PyConform should only be used with caution! As mentioned, it was created specifically for NCAR's contributions to CMIP6. PyConform is not designed to fix problems with your input data, and as such is completely incapable of detecting many problems with your data! (That is, "garbage in, garbage out!")

The core part of PyConform was designed and implemented before a full understanding of the requirements could be obtained. Full testing of PyConform could not be done without knowing what all of the input (i.e., model output) data would look like! And, to make matters more difficult, the specification utility that PyConform depends upon (dreqpy) took quite a while to stabilize. As a result, much of PyConform's testing had to be done on-the-fly.

Warning

Deprecation: With the completion of CMIP6, this project is essentially deprecated. Much of the operations and core functionality of this tool can be reproduced in a much more robust way with Xarray. The parallelism provided via MPI in PyConform can be handled in a much better way with Dask, which already works with Xarray. It is our belief that this utility should be replaced in the future by a framework built on Xarray and Dask, but due to resource limitations, we cannot build that tool. We would certainly welcome any others to take on that challenge!

Dependencies

The PyConform package directly depends upon 4 main external packages:

  • ASAPTools (>=0.6)
  • netCDF4-python
  • cf-units
  • dreqpy

These dependencies imply the dependencies:

  • numpy (>=1.5)
  • netCDF4
  • MPI
  • UDUNITS2

Additionally, the entire package is designed to work with Python v2.7 and up to (but not including) Python v3.0.

The version requirements have not been rigidly tested, so earlier versions may actually work. No version requirement is made during installation, though, so problems might occur if an earlier versions of these packages have been installed.

Obtaining the Source Code

Currently, the most up-to-date development source code is available via git from the site:

https://github.com/NCAR/PyConform

Check out the most recent stable tag. The source is available in read-only mode to everyone. Developers are welcome to update the source and submit Pull Requests via GitHub.

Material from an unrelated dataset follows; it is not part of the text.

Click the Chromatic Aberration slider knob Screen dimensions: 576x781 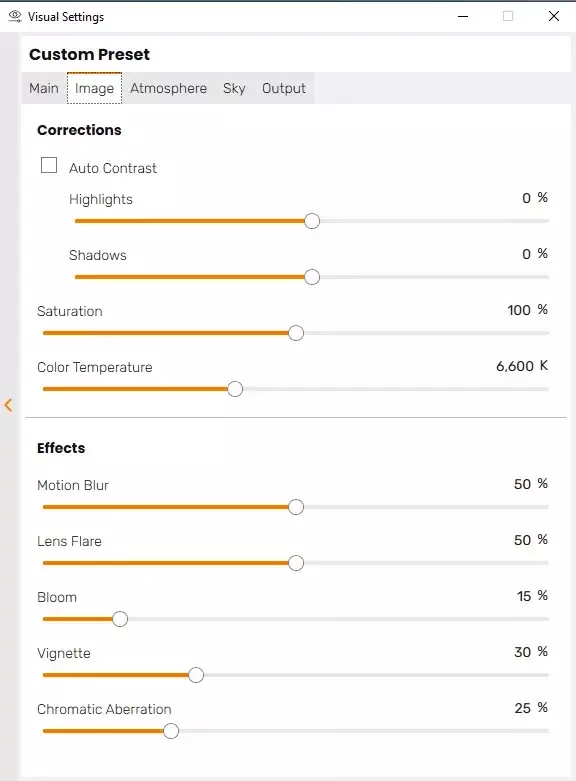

Building & Installing from Source

Installation of the PyConform package is very simple. After checking out the source from the above svn link, via:

$ git clone https://github.com/NCAR/PyConform

Enter the newly cloned directory:

$ cd PyConform

Then, run the Python setuptools setup script. On unix, this involves:

$  python setup.py install [--prefix=/path/to/install/location]

The prefix is optional, as the default prefix is typically /usr/local on linux machines. However, you must have permissions to write to the prefix location, so you may want to choose a prefix location where you have write permissions. Like most distutils installations, you can alternatively install the PyReshaper with the '--user' option, which will automatically select (and create if it does not exist) the $HOME/.local directory in which to install. To do this, type (on unix machines):

$  python setup.py install --user

This can be handy since the site-packages directory will be common for all user installs, and therefore only needs to be added to the PYTHONPATH once.

The documentation for PyConform is hosted on GitHub Pages.

Before Using the PyConform Package

Before the PyConform package can be used, you must make sure that the site-packages directory containing the 'pyconform' source directory is in your PYTHONPATH. Depending on the PREFIX used during installation, this path should look like be:

$PREFIX/lib/python2.7/site-packages

depending on the version of Python that you are using to install the package.

To use the PyConform scripts (e.g., ...), you must add the script binary directory to your PATH. Depending on the PREFIX used during installation, this path will be:

$PREFIX/bin/

Once the script binary directory has been added to your PATH and the site-packages directory has been added to your PYTHONPATH, you may use the PyConform package without issue.